EXERCISE AIM>
In your copy, leave out the pictures and repeat every record exactly.

Stored records
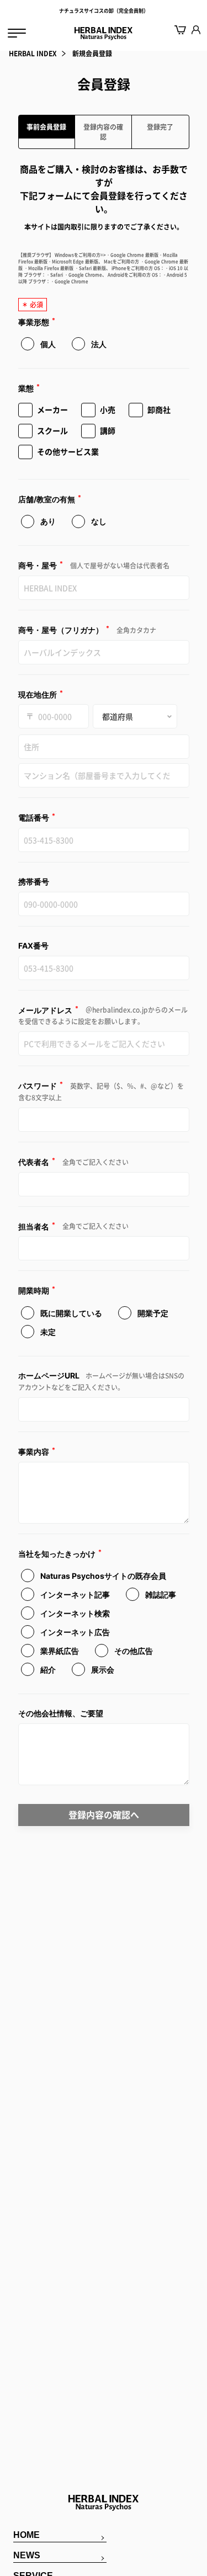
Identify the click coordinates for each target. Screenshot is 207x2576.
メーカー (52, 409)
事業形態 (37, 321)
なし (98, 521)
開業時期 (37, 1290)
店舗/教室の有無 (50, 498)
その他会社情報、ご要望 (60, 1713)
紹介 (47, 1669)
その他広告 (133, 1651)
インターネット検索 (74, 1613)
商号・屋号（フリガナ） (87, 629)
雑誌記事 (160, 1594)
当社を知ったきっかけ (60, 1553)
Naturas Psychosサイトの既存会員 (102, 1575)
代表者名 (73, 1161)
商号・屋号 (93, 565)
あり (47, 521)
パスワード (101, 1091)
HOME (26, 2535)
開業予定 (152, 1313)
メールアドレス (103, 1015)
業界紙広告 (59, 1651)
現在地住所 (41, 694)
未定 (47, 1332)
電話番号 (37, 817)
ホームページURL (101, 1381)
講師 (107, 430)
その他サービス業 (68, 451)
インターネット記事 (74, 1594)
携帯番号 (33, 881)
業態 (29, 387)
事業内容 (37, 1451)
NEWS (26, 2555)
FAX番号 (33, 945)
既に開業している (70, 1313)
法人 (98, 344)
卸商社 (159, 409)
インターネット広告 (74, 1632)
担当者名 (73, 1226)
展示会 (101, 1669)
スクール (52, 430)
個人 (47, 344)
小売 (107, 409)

OUTPUT OF THE EXERCISE>
Identify the click coordinates for each target. Screenshot is 207x2576.
メーカー (52, 409)
事業形態 (37, 321)
なし (98, 521)
開業時期 (37, 1290)
店舗/教室の有無 (50, 498)
その他会社情報、ご要望 (60, 1713)
紹介 (47, 1669)
その他広告 (133, 1651)
インターネット検索 (74, 1613)
商号・屋号（フリガナ） (87, 629)
雑誌記事 (160, 1594)
当社を知ったきっかけ (60, 1553)
Naturas Psychosサイトの既存会員 (102, 1575)
代表者名 (73, 1161)
商号・屋号 (93, 565)
あり (47, 521)
パスワード (101, 1091)
HOME (26, 2535)
開業予定 (152, 1313)
メールアドレス (103, 1015)
業界紙広告 (59, 1651)
現在地住所 (41, 694)
未定 (47, 1332)
電話番号 (37, 817)
ホームページURL (101, 1381)
講師 (107, 430)
その他サービス業 (68, 451)
インターネット記事 (74, 1594)
携帯番号 (33, 881)
業態 (29, 387)
事業内容 (37, 1451)
NEWS (26, 2555)
FAX番号 (33, 945)
既に開業している (70, 1313)
法人 (98, 344)
卸商社 (159, 409)
インターネット広告 (74, 1632)
担当者名 (73, 1226)
展示会 (101, 1669)
スクール (52, 430)
個人 (47, 344)
小売 (107, 409)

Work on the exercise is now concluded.